Congressman Michael Capuano will hold office hours for the Fenway and South End neighborhoods on the second Thursday of every month at the Fenway Community Health Center, 1340 Boylston St.

The hours are from noon to 1 p.m. and will have a representative from Capuano’s office in attendance.


The Boston City Council voted this past Wednesday, March 15, to pass Mayor Martin Walsh’s order to submit statements of interest to the Massachusetts School Building Authority (MSBA) for the Accelerated Repair Program for the following schools: Chittick Elementary School, East Boston High School, James Curely K-8, Joyce Kilmer K-8, Marshall/Up-Academy, O’Donnell School K-5, Oliver Perry K-8, Russell School K-5, Summer School K-5, Timilty Middle School, and Tobin School K-8.

In addition, the Boston City Council took the first of two necessary 2/3 votes to fund roof and boiler replacement costs for projects at the following schools: Boston Latin School, Condon Elementary, McCormack Middle School, Dever Elementary, and Channing Elementary. The City will be eligible for a 65 percent cost reimbursement from the MSBA.


The Boston City Council voted to pass a resolution filed by Councilors Essaibi-George, Pressley, Campbell and Wu in support of S257/HD3564, a bill proposed by Sen. Linda Dorcena-Forry and Rep. Marjorie Decker at the State House.

This bill would provide immediate childcare assistance to homeless families. It would also reinstate a previous policy from 2007 allowing families living in any and all types of homeless shelters to access subsidized full-time childcare for a minimum of six months.

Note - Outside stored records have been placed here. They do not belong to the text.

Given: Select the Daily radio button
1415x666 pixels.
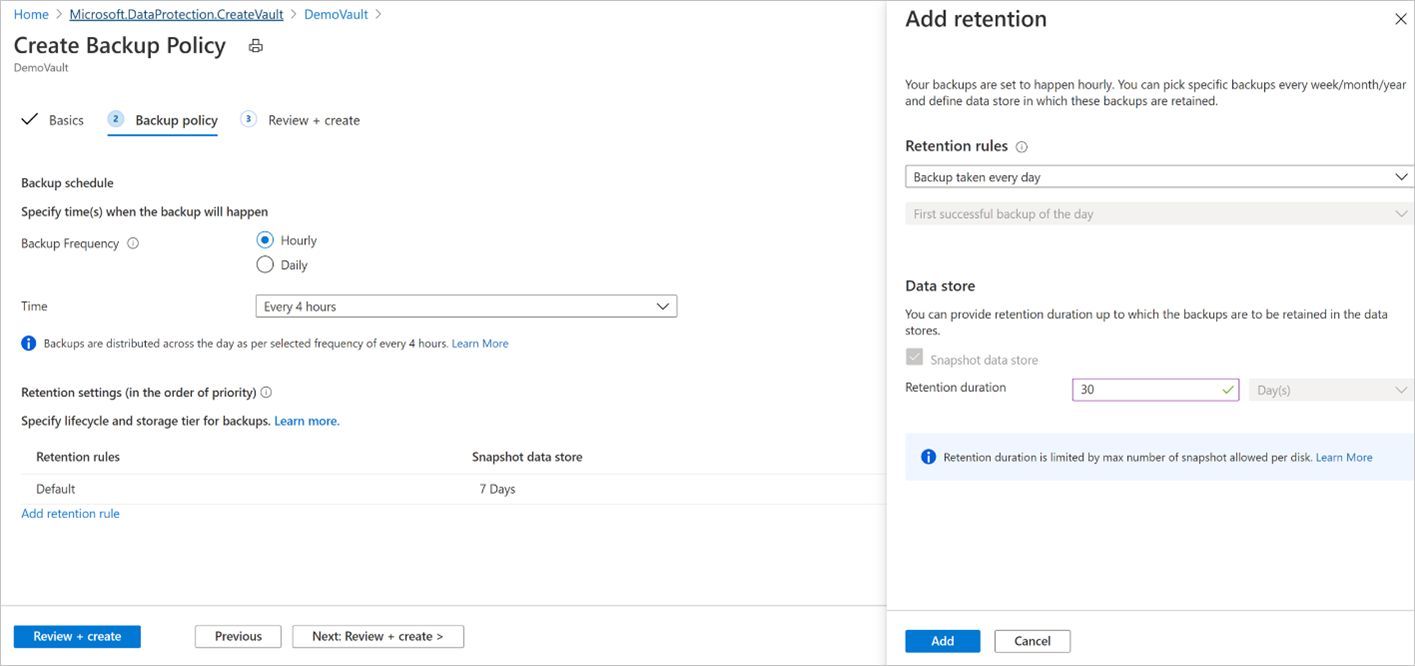Looking at the screenshot, I should (265, 265).
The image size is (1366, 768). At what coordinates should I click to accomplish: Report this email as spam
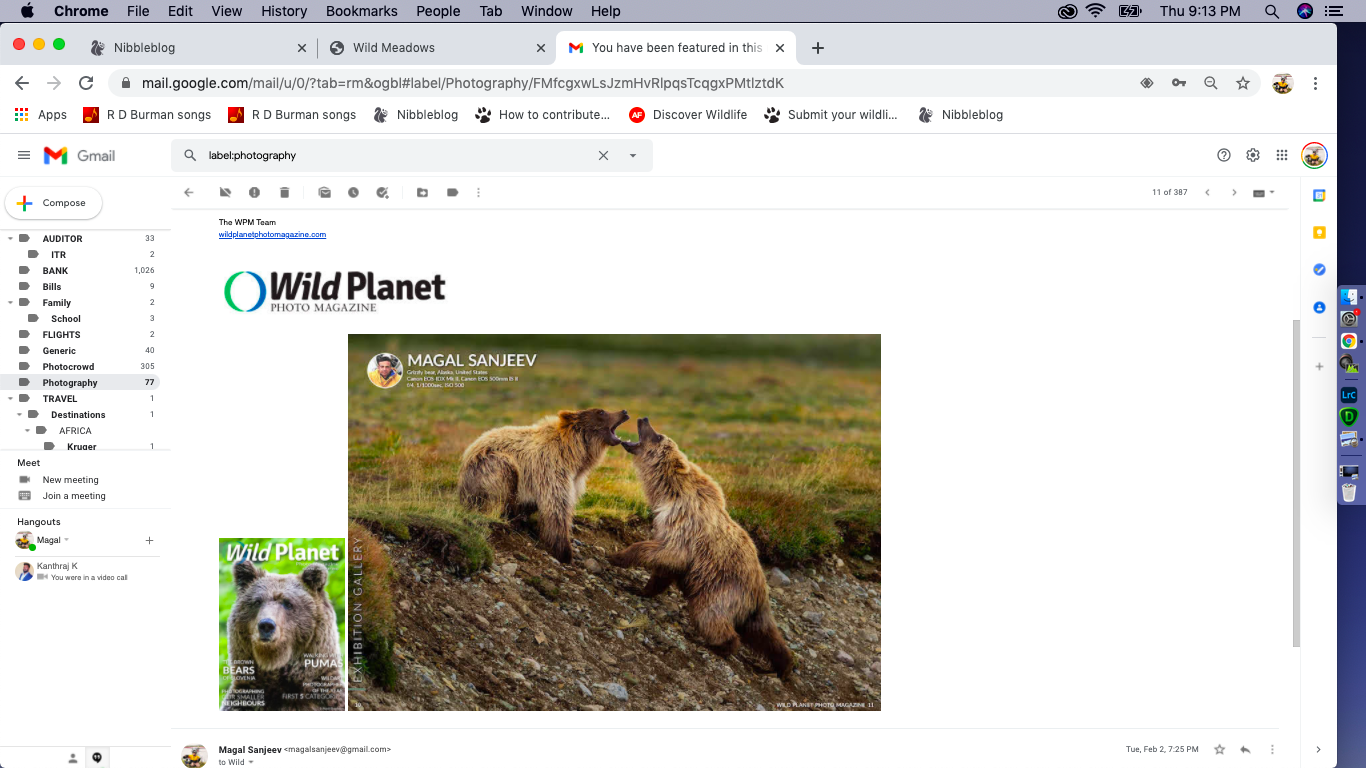(254, 192)
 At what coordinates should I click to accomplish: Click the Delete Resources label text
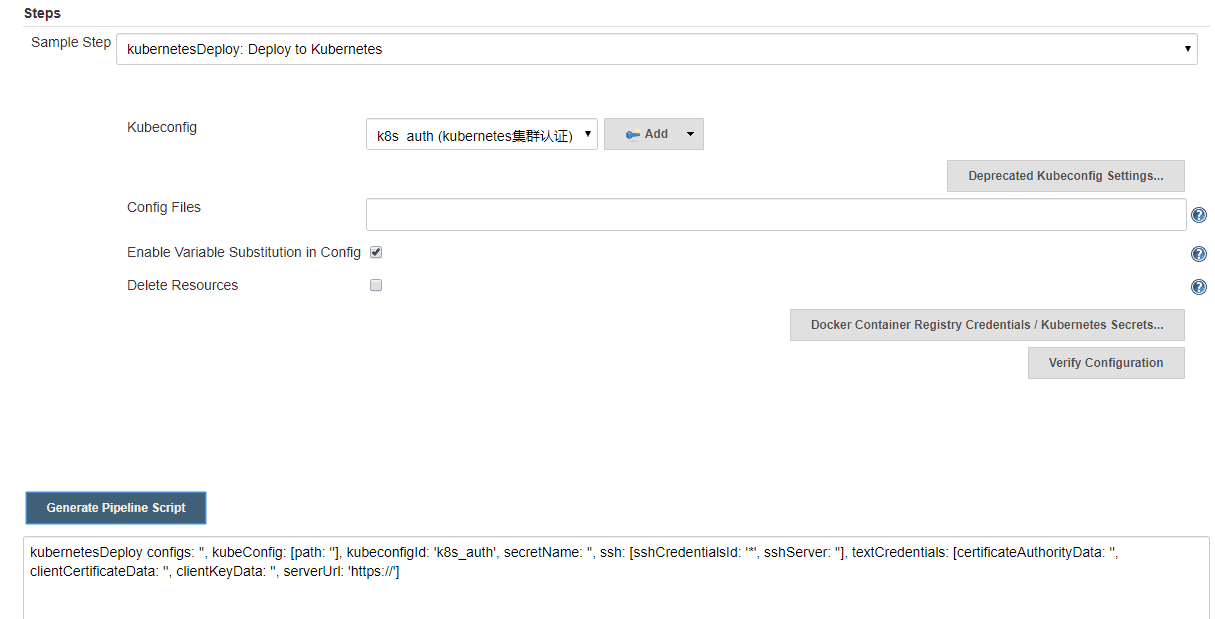click(x=182, y=285)
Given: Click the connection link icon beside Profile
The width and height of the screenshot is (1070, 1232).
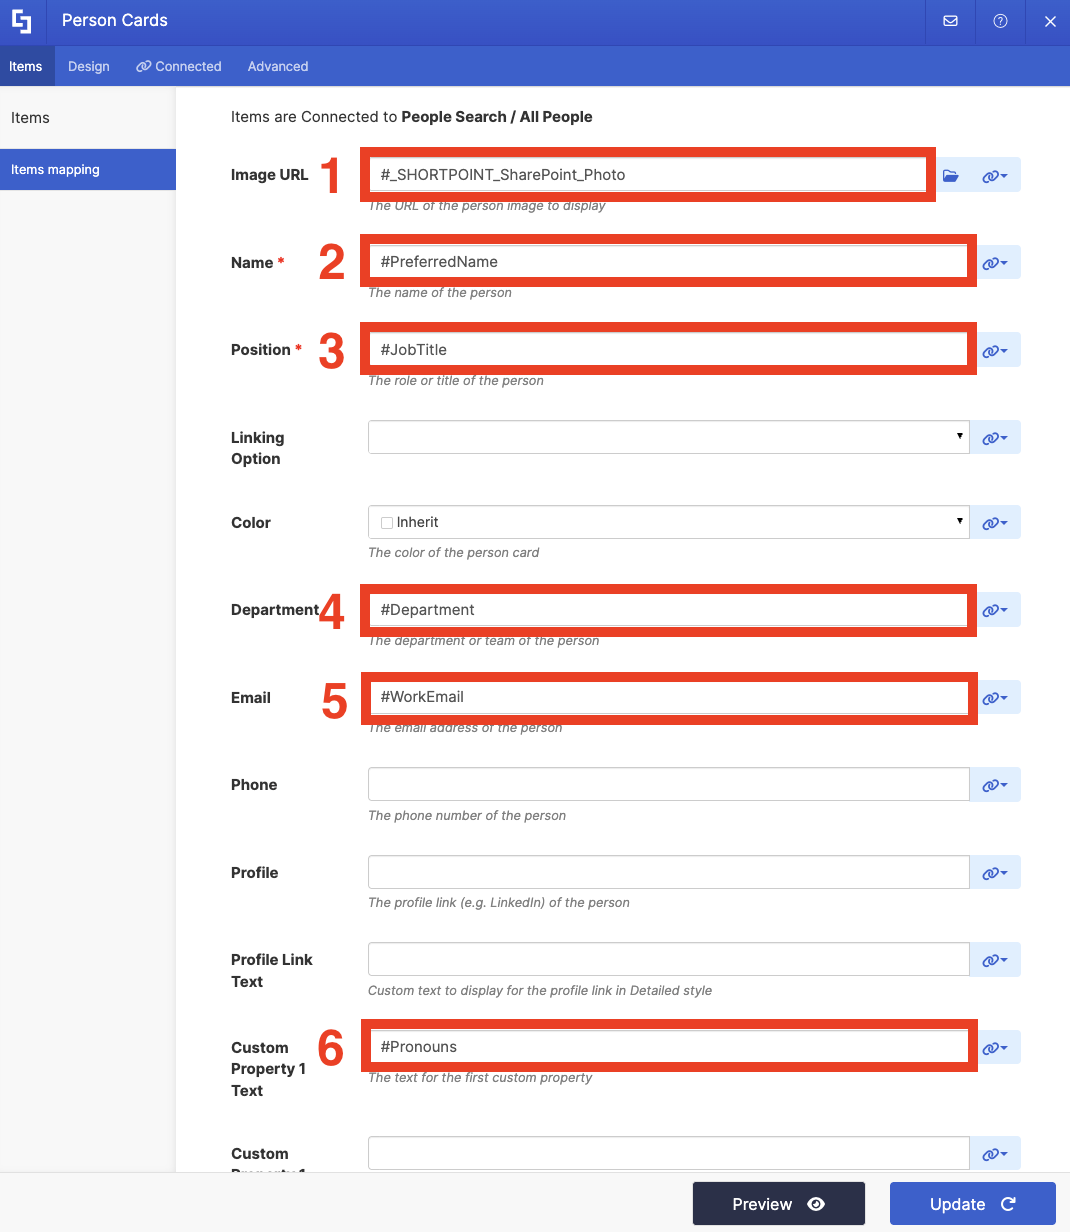Looking at the screenshot, I should (994, 873).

This legislation follows the first of the Boston City Council’s Early Education & Childcare Policy Briefings last month. There the four women City Councilors dubbed “The Fab Four” heard from families experiencing homelessness about how much of a barrier it was to need to secure childcare while also pursing job applications, housing search and education.




Last Wednesday, an agreement was reached between Related Beal and CITGO that will ensure the CITGO sign remains in Kenmore Square. Mayor Martin Walsh met with both parties and offered City Hall as a neutral negotiation location until they reached a resolution.

“I applaud Related Beal and CITGO for their willingness to come together in a collaborative way that will benefit the entire city,” said Mayor Martin Walsh in a statement. “The CITGO sign has become an important part of the community and I am delighted that both sides were able to agree on terms that will allow the sing to stay where it is.”

The sign is still under consideration for landmarks status but is currently under review.


The Audubon Circle Neighborhood Association will be holding their annual meeting this upcoming Wednesday, March 29, at 7:00pm at the Ruggles Baptist Church located at 874 Beacon Street.

There will be a presentation on the ongoing Audubon Circle Redesign and local elected officials are expected to attend.

All members are welcome to join.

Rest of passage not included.